## TASK
Would you retype each record exactly as given?

GIVEN RECORDS Start Marker

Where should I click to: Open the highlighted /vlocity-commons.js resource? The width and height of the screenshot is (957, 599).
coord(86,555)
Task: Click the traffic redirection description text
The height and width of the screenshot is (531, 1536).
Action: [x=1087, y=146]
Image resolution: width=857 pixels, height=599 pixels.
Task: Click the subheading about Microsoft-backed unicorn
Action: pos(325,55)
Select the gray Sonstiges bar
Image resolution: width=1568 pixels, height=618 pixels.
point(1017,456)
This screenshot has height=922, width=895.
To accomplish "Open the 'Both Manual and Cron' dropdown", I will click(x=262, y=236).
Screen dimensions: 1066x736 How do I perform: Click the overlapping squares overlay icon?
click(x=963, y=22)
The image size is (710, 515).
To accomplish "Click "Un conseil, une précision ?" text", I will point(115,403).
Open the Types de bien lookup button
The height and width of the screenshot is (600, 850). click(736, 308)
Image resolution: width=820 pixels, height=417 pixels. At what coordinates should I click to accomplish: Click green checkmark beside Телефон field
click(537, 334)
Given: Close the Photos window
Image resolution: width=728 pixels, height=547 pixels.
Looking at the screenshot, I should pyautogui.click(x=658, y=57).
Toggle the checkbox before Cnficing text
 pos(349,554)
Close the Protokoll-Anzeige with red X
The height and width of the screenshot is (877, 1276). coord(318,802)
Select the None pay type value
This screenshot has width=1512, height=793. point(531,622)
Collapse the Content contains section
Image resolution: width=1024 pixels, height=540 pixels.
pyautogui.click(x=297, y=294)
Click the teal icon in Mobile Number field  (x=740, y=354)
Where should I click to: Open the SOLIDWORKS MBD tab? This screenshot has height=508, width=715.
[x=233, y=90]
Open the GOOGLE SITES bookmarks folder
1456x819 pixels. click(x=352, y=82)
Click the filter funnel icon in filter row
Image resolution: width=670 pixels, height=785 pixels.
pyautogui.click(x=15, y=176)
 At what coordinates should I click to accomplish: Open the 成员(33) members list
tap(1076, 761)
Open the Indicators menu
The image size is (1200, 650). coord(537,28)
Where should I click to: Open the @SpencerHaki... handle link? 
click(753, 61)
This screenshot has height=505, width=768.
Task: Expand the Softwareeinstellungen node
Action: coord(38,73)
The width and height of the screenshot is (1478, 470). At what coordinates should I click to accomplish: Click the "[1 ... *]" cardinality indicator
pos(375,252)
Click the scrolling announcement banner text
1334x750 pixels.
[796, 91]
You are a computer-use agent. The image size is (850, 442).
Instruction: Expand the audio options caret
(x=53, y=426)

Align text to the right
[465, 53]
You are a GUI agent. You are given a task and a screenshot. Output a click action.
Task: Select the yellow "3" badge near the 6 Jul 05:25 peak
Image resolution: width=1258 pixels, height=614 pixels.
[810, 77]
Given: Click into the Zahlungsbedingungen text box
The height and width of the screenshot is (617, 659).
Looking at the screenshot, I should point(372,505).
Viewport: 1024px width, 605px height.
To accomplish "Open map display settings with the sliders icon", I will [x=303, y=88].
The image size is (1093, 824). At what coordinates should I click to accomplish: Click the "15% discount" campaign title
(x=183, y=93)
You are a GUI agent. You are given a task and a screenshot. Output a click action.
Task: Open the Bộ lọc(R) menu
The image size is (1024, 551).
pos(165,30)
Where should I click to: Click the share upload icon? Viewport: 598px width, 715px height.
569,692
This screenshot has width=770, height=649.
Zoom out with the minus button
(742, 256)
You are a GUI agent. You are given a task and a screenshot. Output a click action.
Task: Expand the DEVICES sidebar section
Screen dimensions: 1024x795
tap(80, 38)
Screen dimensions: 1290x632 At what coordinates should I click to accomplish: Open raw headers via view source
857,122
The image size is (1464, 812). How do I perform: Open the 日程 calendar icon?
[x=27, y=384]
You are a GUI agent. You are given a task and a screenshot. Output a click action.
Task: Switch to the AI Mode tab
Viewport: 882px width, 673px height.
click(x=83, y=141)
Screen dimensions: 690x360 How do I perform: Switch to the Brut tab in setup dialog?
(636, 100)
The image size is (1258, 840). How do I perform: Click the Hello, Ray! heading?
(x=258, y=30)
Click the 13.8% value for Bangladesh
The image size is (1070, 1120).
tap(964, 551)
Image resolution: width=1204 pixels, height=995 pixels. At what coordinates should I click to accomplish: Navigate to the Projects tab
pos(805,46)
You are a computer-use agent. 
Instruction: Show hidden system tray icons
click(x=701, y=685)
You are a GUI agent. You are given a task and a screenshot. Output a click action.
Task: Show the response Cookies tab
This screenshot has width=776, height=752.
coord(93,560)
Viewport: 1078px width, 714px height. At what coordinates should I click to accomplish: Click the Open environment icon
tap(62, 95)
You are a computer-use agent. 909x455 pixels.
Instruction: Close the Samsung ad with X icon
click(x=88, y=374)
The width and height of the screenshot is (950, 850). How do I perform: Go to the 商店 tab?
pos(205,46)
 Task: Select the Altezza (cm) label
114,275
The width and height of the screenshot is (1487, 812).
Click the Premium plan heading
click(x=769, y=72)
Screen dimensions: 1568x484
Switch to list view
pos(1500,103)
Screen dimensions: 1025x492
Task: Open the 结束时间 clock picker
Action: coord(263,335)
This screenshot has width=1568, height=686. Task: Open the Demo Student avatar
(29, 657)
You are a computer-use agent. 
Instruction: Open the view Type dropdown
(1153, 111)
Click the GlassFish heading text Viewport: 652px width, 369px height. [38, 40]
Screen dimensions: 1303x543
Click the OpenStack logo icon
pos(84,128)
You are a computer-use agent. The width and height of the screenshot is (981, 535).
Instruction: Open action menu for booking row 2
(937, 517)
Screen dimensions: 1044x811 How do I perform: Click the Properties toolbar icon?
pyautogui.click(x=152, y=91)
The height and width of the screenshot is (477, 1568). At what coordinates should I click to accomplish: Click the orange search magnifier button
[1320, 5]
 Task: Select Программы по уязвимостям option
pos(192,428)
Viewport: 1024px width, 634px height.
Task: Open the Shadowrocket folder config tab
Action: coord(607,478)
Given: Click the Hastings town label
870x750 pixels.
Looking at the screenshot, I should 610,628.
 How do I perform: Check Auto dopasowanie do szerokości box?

GIVEN RECORDS End Marker

## SOLUTION TO THIS EXERCISE
Where should I click to: Open the highlighted /vlocity-commons.js resource? The width and height of the screenshot is (957, 599).
coord(86,555)
Task: Click the traffic redirection description text
The height and width of the screenshot is (531, 1536).
Action: [x=1087, y=146]
Image resolution: width=857 pixels, height=599 pixels.
Task: Click the subheading about Microsoft-backed unicorn
Action: pos(325,55)
Select the gray Sonstiges bar
Image resolution: width=1568 pixels, height=618 pixels.
point(1017,456)
This screenshot has height=922, width=895.
To accomplish "Open the 'Both Manual and Cron' dropdown", I will click(x=262, y=236).
Screen dimensions: 1066x736 How do I perform: Click the overlapping squares overlay icon?
click(x=963, y=22)
The image size is (710, 515).
To accomplish "Click "Un conseil, une précision ?" text", I will point(115,403).
Open the Types de bien lookup button
The height and width of the screenshot is (600, 850). click(736, 308)
Image resolution: width=820 pixels, height=417 pixels. At what coordinates should I click to accomplish: Click green checkmark beside Телефон field
click(537, 334)
Given: Close the Photos window
Image resolution: width=728 pixels, height=547 pixels.
Looking at the screenshot, I should pyautogui.click(x=658, y=57).
Toggle the checkbox before Cnficing text
 pos(349,554)
Close the Protokoll-Anzeige with red X
The height and width of the screenshot is (877, 1276). coord(318,802)
Select the None pay type value
This screenshot has width=1512, height=793. point(531,622)
Collapse the Content contains section
Image resolution: width=1024 pixels, height=540 pixels.
pyautogui.click(x=297, y=294)
Click the teal icon in Mobile Number field  (x=740, y=354)
Where should I click to: Open the SOLIDWORKS MBD tab? This screenshot has height=508, width=715.
[x=233, y=90]
Open the GOOGLE SITES bookmarks folder
1456x819 pixels. click(x=352, y=82)
Click the filter funnel icon in filter row
Image resolution: width=670 pixels, height=785 pixels.
pyautogui.click(x=15, y=176)
 At what coordinates should I click to accomplish: Open the 成员(33) members list
tap(1076, 761)
Open the Indicators menu
The image size is (1200, 650). coord(537,28)
Where should I click to: Open the @SpencerHaki... handle link? 
click(753, 61)
This screenshot has height=505, width=768.
Task: Expand the Softwareeinstellungen node
Action: coord(38,73)
The width and height of the screenshot is (1478, 470). At what coordinates should I click to accomplish: Click the "[1 ... *]" cardinality indicator
pos(375,252)
Click the scrolling announcement banner text
1334x750 pixels.
[796, 91]
You are a computer-use agent. The image size is (850, 442).
Instruction: Expand the audio options caret
(x=53, y=426)

Align text to the right
[465, 53]
You are a GUI agent. You are given a task and a screenshot. Output a click action.
Task: Select the yellow "3" badge near the 6 Jul 05:25 peak
Image resolution: width=1258 pixels, height=614 pixels.
[810, 77]
Given: Click into the Zahlungsbedingungen text box
The height and width of the screenshot is (617, 659).
Looking at the screenshot, I should point(372,505).
Viewport: 1024px width, 605px height.
To accomplish "Open map display settings with the sliders icon", I will [x=303, y=88].
The image size is (1093, 824). At what coordinates should I click to accomplish: Click the "15% discount" campaign title
(x=183, y=93)
You are a GUI agent. You are given a task and a screenshot. Output a click action.
Task: Open the Bộ lọc(R) menu
The image size is (1024, 551).
pos(165,30)
Where should I click to: Click the share upload icon? Viewport: 598px width, 715px height.
569,692
This screenshot has width=770, height=649.
Zoom out with the minus button
(742, 256)
You are a GUI agent. You are given a task and a screenshot. Output a click action.
Task: Expand the DEVICES sidebar section
Screen dimensions: 1024x795
tap(80, 38)
Screen dimensions: 1290x632 At what coordinates should I click to accomplish: Open raw headers via view source
857,122
The image size is (1464, 812). How do I perform: Open the 日程 calendar icon?
[x=27, y=384]
You are a GUI agent. You are given a task and a screenshot. Output a click action.
Task: Switch to the AI Mode tab
Viewport: 882px width, 673px height.
click(x=83, y=141)
Screen dimensions: 690x360 How do I perform: Switch to the Brut tab in setup dialog?
(636, 100)
The image size is (1258, 840). How do I perform: Click the Hello, Ray! heading?
(x=258, y=30)
Click the 13.8% value for Bangladesh
The image size is (1070, 1120).
tap(964, 551)
Image resolution: width=1204 pixels, height=995 pixels. At what coordinates should I click to accomplish: Navigate to the Projects tab
pos(805,46)
You are a computer-use agent. 
Instruction: Show hidden system tray icons
click(x=701, y=685)
You are a GUI agent. You are given a task and a screenshot. Output a click action.
Task: Show the response Cookies tab
This screenshot has width=776, height=752.
coord(93,560)
Viewport: 1078px width, 714px height. At what coordinates should I click to accomplish: Click the Open environment icon
tap(62, 95)
You are a computer-use agent. 909x455 pixels.
Instruction: Close the Samsung ad with X icon
click(x=88, y=374)
The width and height of the screenshot is (950, 850). How do I perform: Go to the 商店 tab?
pos(205,46)
 Task: Select the Altezza (cm) label
114,275
The width and height of the screenshot is (1487, 812).
Click the Premium plan heading
click(x=769, y=72)
Screen dimensions: 1568x484
Switch to list view
pos(1500,103)
Screen dimensions: 1025x492
Task: Open the 结束时间 clock picker
Action: coord(263,335)
This screenshot has width=1568, height=686. Task: Open the Demo Student avatar
(29, 657)
You are a computer-use agent. 
Instruction: Open the view Type dropdown
(1153, 111)
Click the GlassFish heading text Viewport: 652px width, 369px height. [38, 40]
Screen dimensions: 1303x543
Click the OpenStack logo icon
pos(84,128)
You are a computer-use agent. The width and height of the screenshot is (981, 535).
Instruction: Open action menu for booking row 2
(937, 517)
Screen dimensions: 1044x811 How do I perform: Click the Properties toolbar icon?
pyautogui.click(x=152, y=91)
The height and width of the screenshot is (477, 1568). At what coordinates should I click to accomplish: Click the orange search magnifier button
[1320, 5]
 Task: Select Программы по уязвимостям option
pos(192,428)
Viewport: 1024px width, 634px height.
Task: Open the Shadowrocket folder config tab
Action: coord(607,478)
Given: Click the Hastings town label
870x750 pixels.
Looking at the screenshot, I should 610,628.
 How do I perform: Check Auto dopasowanie do szerokości box?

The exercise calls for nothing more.